Overview of the Spring Integration Batch Module
Many use cases in Spring Batch look like they might be efficiently and concisely implemented in Spring Integration. Here is a list. These are features that can extend Spring Batch, or use Spring batch features in the context of Spring Integration. Work in progress waiting for community feedback. Many issues to do with transactionality and synchronous execution have been raised and fixed in Spring Integration as a result of these use cases being prototyped.
||Message triggers job
||Complete. Also lots of opportunities with monitoring progress.
||Chunking and multi-VM job execution
||Failures might need some analysis. Use of stateful StepExecutionListener requires use of step scope.
||Stateful and non-linear jobs -> job = flow
||Simple use cases work well with Spring Batch 2.0 and no Integration features.
||Flexible item processing model (as message flow) -> step = flow
||Complete (v. simple using MessagingGateway). Unit tests only.
||Automatic repeat / retry
||retry (unit test)
||Unit tests only, since it just uses existing features.
||Restartable file processing
||Seems to hang together. Not tested thoroughly, but apparently someone is using it.
||Asynchronous item processing
||A general purpose ItemProcesor that returns a Future.
Numbers 2, 4, 5 have also been identified as high level Spring Batch 2.0 Features or themes. If we implement 1, then we also don't need to do any more scheduling and triggering in Spring Batch.
Number 6 from the list (repeat/retry) is more of a Spring Integration pattern than a Spring Batch one. We implemented it in Spring Batch first, with an eye to seeing about pushing it out into Spring Integration later (with probably a split of repeat/retry out of Batch at that time).
- User sends message to channel (maybe through a scheduler)
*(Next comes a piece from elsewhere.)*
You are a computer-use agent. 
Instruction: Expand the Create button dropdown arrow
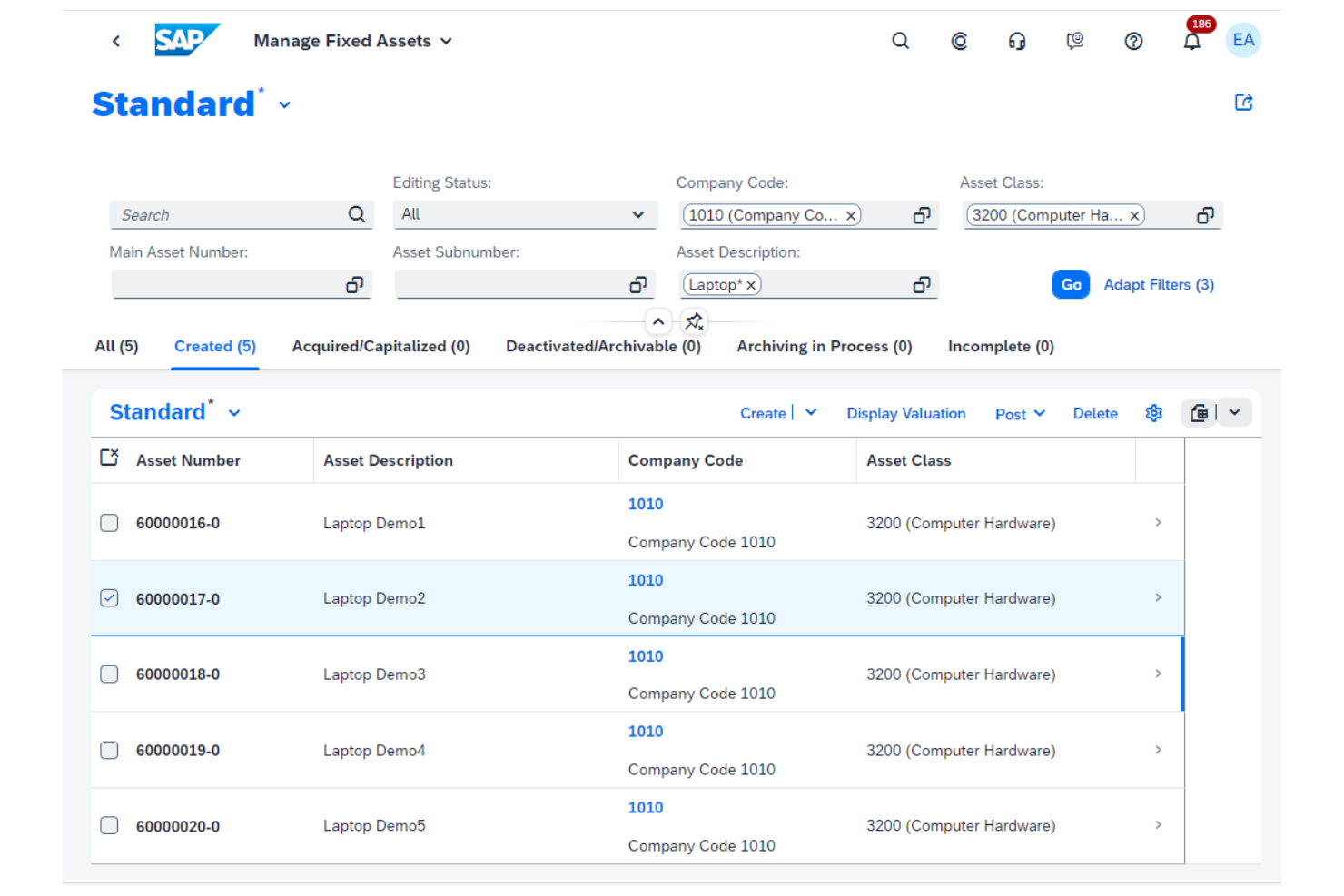point(811,413)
- System interprets message payload as parameters for JobLauncher
- System launches job execution
- If message had a replyTo, System acknowledges with JobExecution
- User accepts response and uses it to monitor progress
- System waits for job to finish and replies when it is over
- User polls for replies and gets notification about end of execution
- User wants to block on send and only receive response when job is done
- Step flushes chunk as message to outgoing channel (repeat up to throttle limit)
- Worker thread picks up chunk and processes it
- Worker thread replies to response channel
- Step picks up reply and aggregates the counts
- Step blocks until all the requests are satisfied
TODO: failure modes
Job is executed over long period. Many jobs can be executing concurrently.
- Input stage for each job: System reads all items and marks with the job instance id in a durable repository (staging table)
- System sends each item (or chunks of items that can be processed together as appropriate) to a channel
- Items flow through message pipeline, occasionally pausing until certain conditions are met, possibly for days at a time
- Aggregator sits and waits for all items in a job to be finished and then wraps up
Stateful and non-linear jobs
Dependencies beyween steps and conditional flow between steps. Each handler node in a message flow is a step execution, with all the robustness guarantees from the Spring Batch meta data.
- User launches job
- System sends message to channel containing job execution
- Handler accepts message and executes a step
- Handler translates result of step execution into the same form that it accepted the original request
- System routes message to next handler, possibly dynamically based on data in the message
- Next handler does the same... until one of the routing decisions leads to a reply channel
- System receives reply and transfers information to job execution (e.g. status) as necessary
Variation: failure in one of the handlers
Variation: restart after failure
Flexible item processing model
- Step hands item to ItemWriter
- Item is converted to message and sent to synchronous flow
- Handler accepts message and does something with item
- System routes result to next handler, possibly dynamically
- Handler throws exception
- System propagates exception up to ItemWriter (forces rollback under normal circs - hence synchronous flow)
Automatic repeat / retry
- User sends message to channel
- System start a transaction and reseives message, then processes it
- User sends another message
- System receives and processes it in the same transaction
- ... repeat ...
- System determines that batch is complete and commits transaction
Restartable file processing
Large files need to be processed, so message payload of file contents is not practical. One line or XML event per message with failover and restartability from Spring Batch.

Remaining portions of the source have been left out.